Records Start Marker
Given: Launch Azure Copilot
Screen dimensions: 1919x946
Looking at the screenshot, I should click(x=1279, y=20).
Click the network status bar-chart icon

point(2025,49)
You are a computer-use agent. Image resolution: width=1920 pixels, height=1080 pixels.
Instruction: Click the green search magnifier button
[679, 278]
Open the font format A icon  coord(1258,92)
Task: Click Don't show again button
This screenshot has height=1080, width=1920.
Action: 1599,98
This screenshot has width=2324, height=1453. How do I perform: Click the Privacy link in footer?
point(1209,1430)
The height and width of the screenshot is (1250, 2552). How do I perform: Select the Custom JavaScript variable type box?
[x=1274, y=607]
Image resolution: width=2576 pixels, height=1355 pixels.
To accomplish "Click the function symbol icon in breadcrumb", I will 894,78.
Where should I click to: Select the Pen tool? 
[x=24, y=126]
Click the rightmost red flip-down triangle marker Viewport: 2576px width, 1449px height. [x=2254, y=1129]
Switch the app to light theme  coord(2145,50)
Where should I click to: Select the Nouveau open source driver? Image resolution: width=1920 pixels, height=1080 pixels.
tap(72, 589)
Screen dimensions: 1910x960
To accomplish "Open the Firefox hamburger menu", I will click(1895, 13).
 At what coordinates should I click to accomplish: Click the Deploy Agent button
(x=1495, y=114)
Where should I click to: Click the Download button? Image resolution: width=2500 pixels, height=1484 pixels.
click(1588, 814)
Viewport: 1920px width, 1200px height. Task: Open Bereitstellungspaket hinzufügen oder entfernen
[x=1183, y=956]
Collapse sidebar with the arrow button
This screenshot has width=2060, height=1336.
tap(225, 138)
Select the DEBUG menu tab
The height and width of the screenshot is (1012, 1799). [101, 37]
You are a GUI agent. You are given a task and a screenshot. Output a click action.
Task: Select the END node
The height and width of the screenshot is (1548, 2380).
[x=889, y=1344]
Records End Marker
* The task
The full set of records above must be retyped exactly.

* Output of the task
Given: Launch Azure Copilot
Screen dimensions: 1919x946
Looking at the screenshot, I should click(x=1279, y=20).
Click the network status bar-chart icon

point(2025,49)
You are a computer-use agent. Image resolution: width=1920 pixels, height=1080 pixels.
Instruction: Click the green search magnifier button
[679, 278]
Open the font format A icon  coord(1258,92)
Task: Click Don't show again button
This screenshot has height=1080, width=1920.
Action: 1599,98
This screenshot has width=2324, height=1453. How do I perform: Click the Privacy link in footer?
point(1209,1430)
The height and width of the screenshot is (1250, 2552). How do I perform: Select the Custom JavaScript variable type box?
[x=1274, y=607]
Image resolution: width=2576 pixels, height=1355 pixels.
To accomplish "Click the function symbol icon in breadcrumb", I will 894,78.
Where should I click to: Select the Pen tool? 
[x=24, y=126]
Click the rightmost red flip-down triangle marker Viewport: 2576px width, 1449px height. [x=2254, y=1129]
Switch the app to light theme  coord(2145,50)
Where should I click to: Select the Nouveau open source driver? Image resolution: width=1920 pixels, height=1080 pixels.
tap(72, 589)
Screen dimensions: 1910x960
To accomplish "Open the Firefox hamburger menu", I will click(1895, 13).
 At what coordinates should I click to accomplish: Click the Deploy Agent button
(x=1495, y=114)
Where should I click to: Click the Download button? Image resolution: width=2500 pixels, height=1484 pixels.
click(1588, 814)
Viewport: 1920px width, 1200px height. Task: Open Bereitstellungspaket hinzufügen oder entfernen
[x=1183, y=956]
Collapse sidebar with the arrow button
This screenshot has width=2060, height=1336.
tap(225, 138)
Select the DEBUG menu tab
The height and width of the screenshot is (1012, 1799). [101, 37]
You are a GUI agent. You are given a task and a screenshot. Output a click action.
Task: Select the END node
The height and width of the screenshot is (1548, 2380).
[x=889, y=1344]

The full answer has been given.